Results: Sufficient follow-up data were available for 306 patients (71%) with 89 femur fractures and 245 tibia fractures. Twenty-six of these patients had multiple extremity involvement. Fractures were classified according to Gustilo-Anderson as 43 type I, 76 type II, 180 type IIIA, 29 type IIIB, and 6 type IIIC. Overall, deep infections occurred in 7.2% of fractures (N = 24). Infections occurred in 7 open femur fractures (7.9%) and in 17 open tibial fractures (6.9%). Twenty-one of 24 infections occurred in type III fractures. Patients were stratified into six groups according to time to surgical debridement (<8 h, 8 to 18 h, >18 h) and ISS (<18, 18). Comparison of groups was performed using the chi-square test. One hundred and four open fractures occurred in patients with ISS scores of 18 or higher. Thirty-seven (35.6%), 45 (43.3%), and 22 (21.1%) of these fractures were surgically debrided in less than 8 hours, 8 to 18 hours, and more than 18 hours, respectively. Two hundred and one open fractures occurred in patients with ISS scores of less than 18. One hundred and eight (53.7%), 87 (43.3%), and 6 (3%), were surgically debrided less than 8 hours, 8 to 18 hours, and more than 18 hours, respectively. There was no statistical difference in infection rates among any of these groups. Delay to surgical debridement, however, was highly correlated with an increased ISS score. Of the 104 patients with ISS scores of 18 or higher, 10 became infected (9.6%). Fourteen of the 201 patients with ISS scores of less than 18 became infected (6.97%). There was no statistical difference in infection rates between these groups.

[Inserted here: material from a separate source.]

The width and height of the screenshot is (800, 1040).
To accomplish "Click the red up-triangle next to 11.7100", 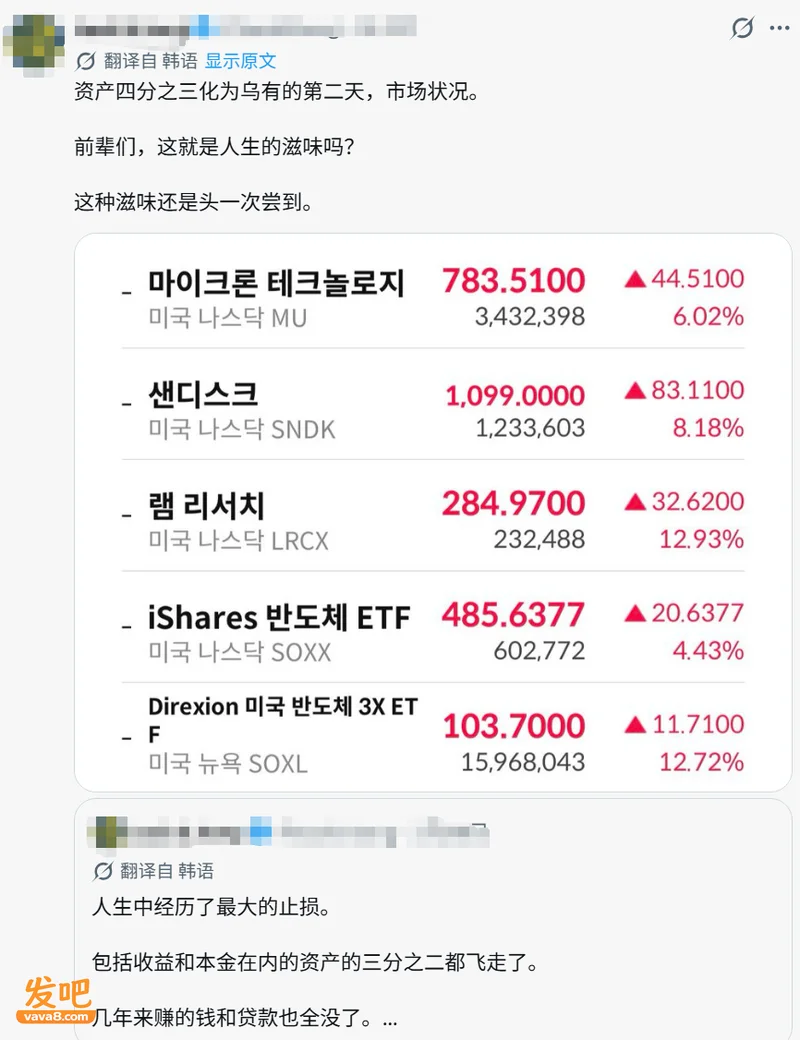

Discussion: In this series, delayed surgical debridement in the multiply injured patient did not statistically increase deep infection rates. Increasing time delay and increased injury severity, however, demonstrated a trend toward increased deep infection rates. On the basis of our data, we support the continued practice of urgent irrigation and debridement of open fractures, but this should not take precedence over the management of life-threatening injuries.